Awards Officer of the Order of the British Empire
Distinguished Flying Cross
Mentioned in Despatches

Russell George Foskett OBE, DFC (7 May 1917 – 31 October 1944) was an Australian aviator and flying ace of the Second World War. Born in a suburb of Sydney, Foskett was employed as a clerk in 1940 when he enlisted in the Royal Australian Air Force. Accepted as a pilot under the Empire Air Training Scheme, he completed his training in Australia and Southern Rhodesia, before transferring for service over North Africa. In subsequent aerial engagements, Foskett was officially credited with the destruction of 6½ Axis aircraft and awarded the Distinguished Flying Cross. Appointed to command No. 94 Squadron RAF, he was transferred to the Mediterranean Theatre in 1944. Foskett was killed on 31 October 1944, after his aircraft developed engine trouble and he was forced to bail out over the Aegean Sea, where his parachute failed to open.

Early life[edit]

Foskett was born in the Sydney suburb of Roseville, New South Wales, on 7 May 1917 to Edward George Foskett, an accountant, and his wife Dora Mabel (née Cotterill). Foskett was educated at Hornsby Junior Technical School, before going on to study accountancy. He later gained employment as a clerk in the credit department of Shell Co. of Australia Pty Ltd. In his youth, Foskett was active in scouting as a Rover as well as sport, particularly hockey; he was a member of the Gordon district hockey club and represented New South Wales.[1]

Second World War[edit]

Training[edit]

On 18 September 1940, Foskett enlisted in the Royal Australian Air Force for service during the Second World War.[2] Accepted for flight training under the Empire Air Training Scheme, he received his initial flight instruction at No. 2 Initial Training School, Bradfield Park. Completing this course on 9 November, Foskett was advanced to leading aircraftman and posted to No. 2 Embarkation Depot. On 10 December, he embarked from Sydney bound for Africa.[3]

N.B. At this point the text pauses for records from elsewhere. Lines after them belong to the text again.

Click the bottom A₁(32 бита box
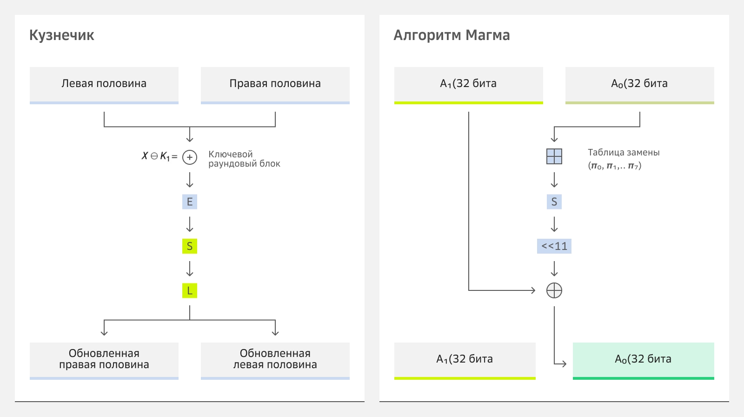 click(465, 360)
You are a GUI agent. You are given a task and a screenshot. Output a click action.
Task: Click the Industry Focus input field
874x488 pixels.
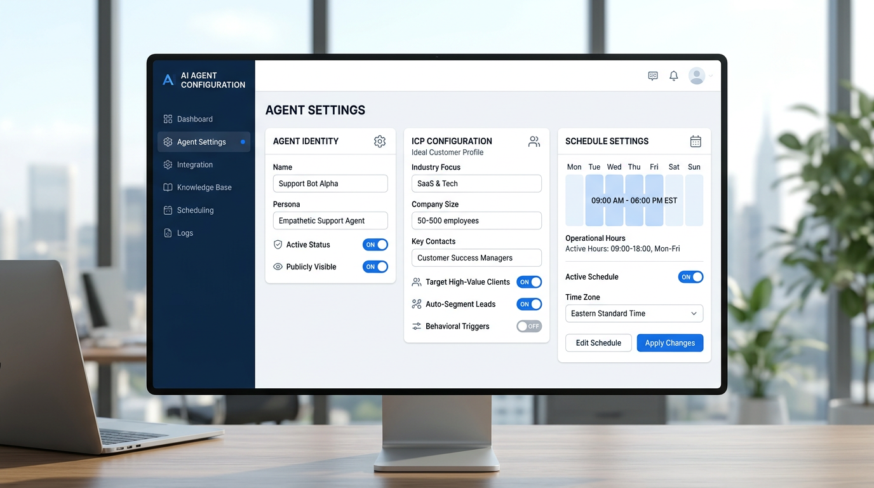476,184
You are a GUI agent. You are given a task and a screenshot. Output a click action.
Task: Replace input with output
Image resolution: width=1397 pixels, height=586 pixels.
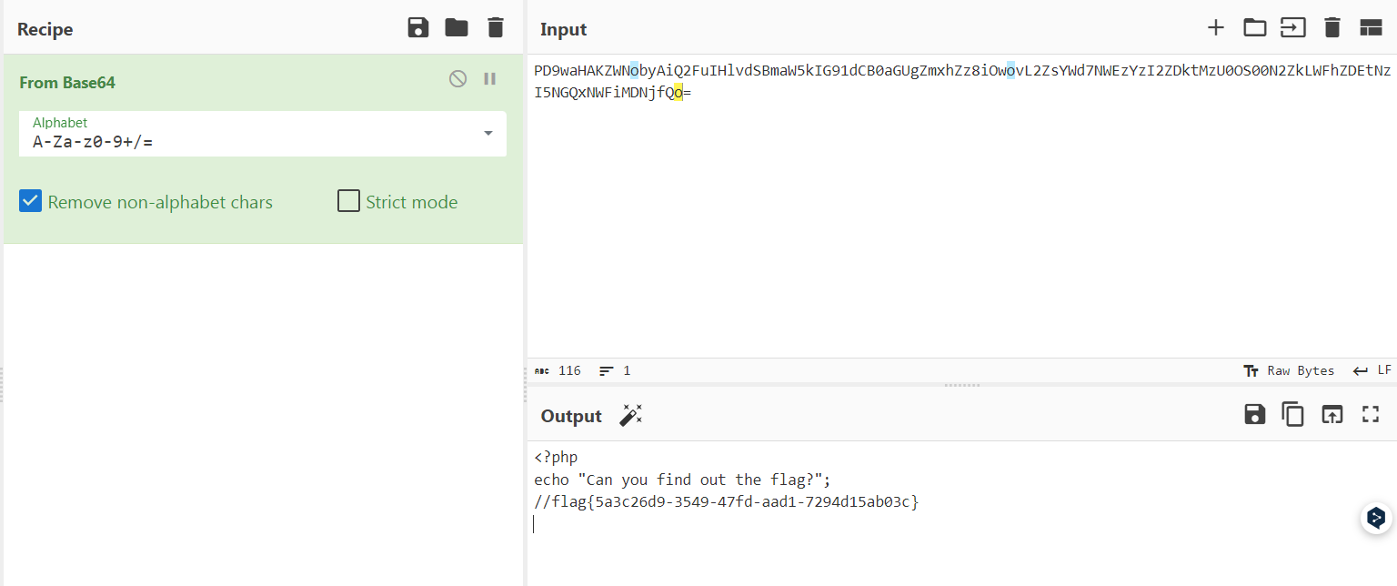(1332, 415)
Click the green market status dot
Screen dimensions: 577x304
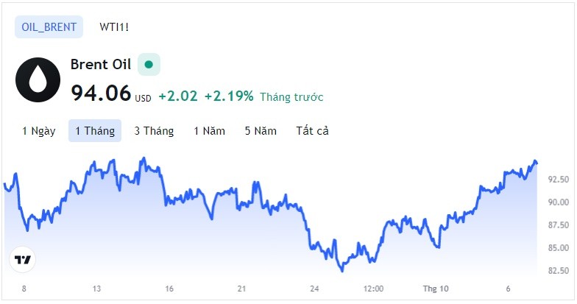pyautogui.click(x=149, y=65)
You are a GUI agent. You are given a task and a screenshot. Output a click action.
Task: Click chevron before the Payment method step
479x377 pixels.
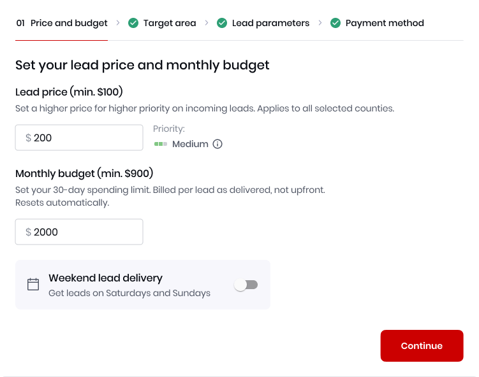(x=320, y=23)
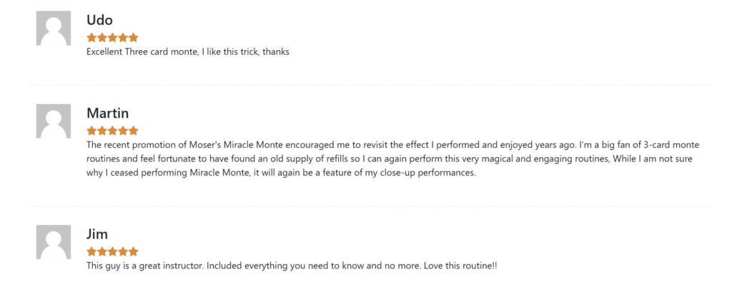Click the fourth star in Jim's rating
Image resolution: width=732 pixels, height=297 pixels.
coord(123,252)
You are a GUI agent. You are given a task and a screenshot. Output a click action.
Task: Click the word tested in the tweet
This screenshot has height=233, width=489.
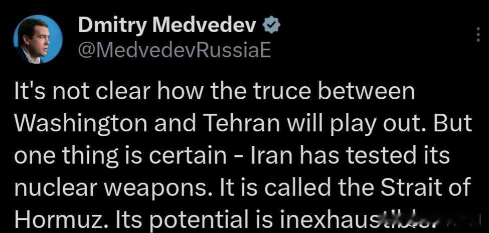click(377, 155)
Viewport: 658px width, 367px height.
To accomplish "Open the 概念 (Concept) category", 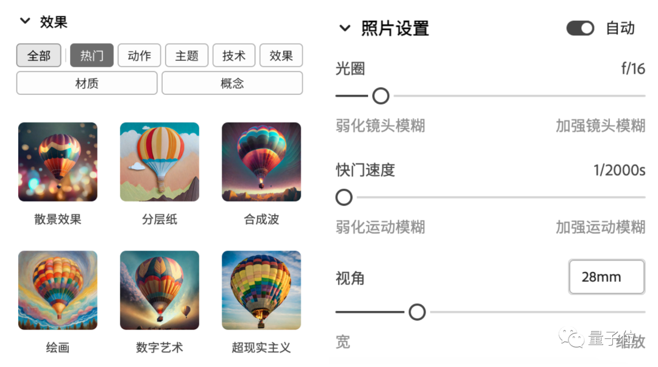I will [x=232, y=83].
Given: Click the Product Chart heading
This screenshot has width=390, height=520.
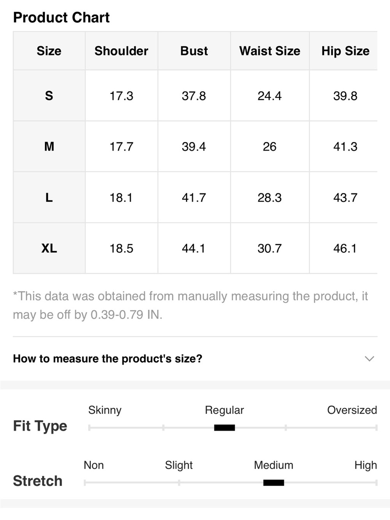Looking at the screenshot, I should click(61, 18).
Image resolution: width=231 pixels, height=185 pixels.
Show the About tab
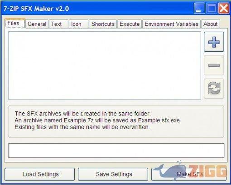pyautogui.click(x=211, y=24)
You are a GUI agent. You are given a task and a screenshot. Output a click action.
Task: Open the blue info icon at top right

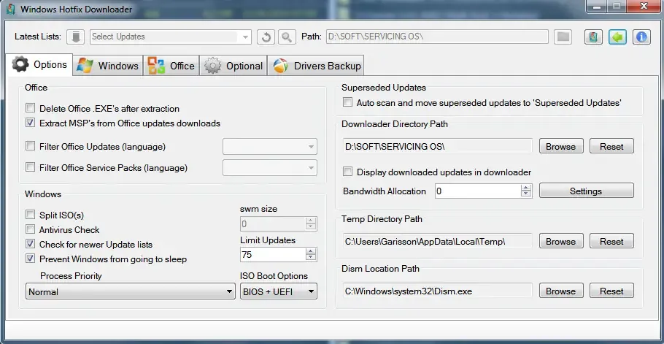[x=641, y=37]
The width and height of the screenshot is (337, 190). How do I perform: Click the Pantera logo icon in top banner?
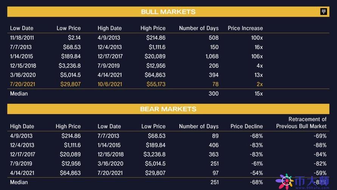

Foskett disembarked at Southern Rhodesia in January 1941,[1][3] following a three-week voyage. Allocated to the Initial Training Wing, he completed a two-week stint with the unit before proceeding to No. 25 Empire Flight Training School. On graduating from the school, Foskett was posted to No. 20 Service Flying School for advanced flight instruction on 5 March; he was promoted to acting sergeant the following day. On 23 April, Foskett was awarded his flying badge, becoming a fully qualified pilot.[3]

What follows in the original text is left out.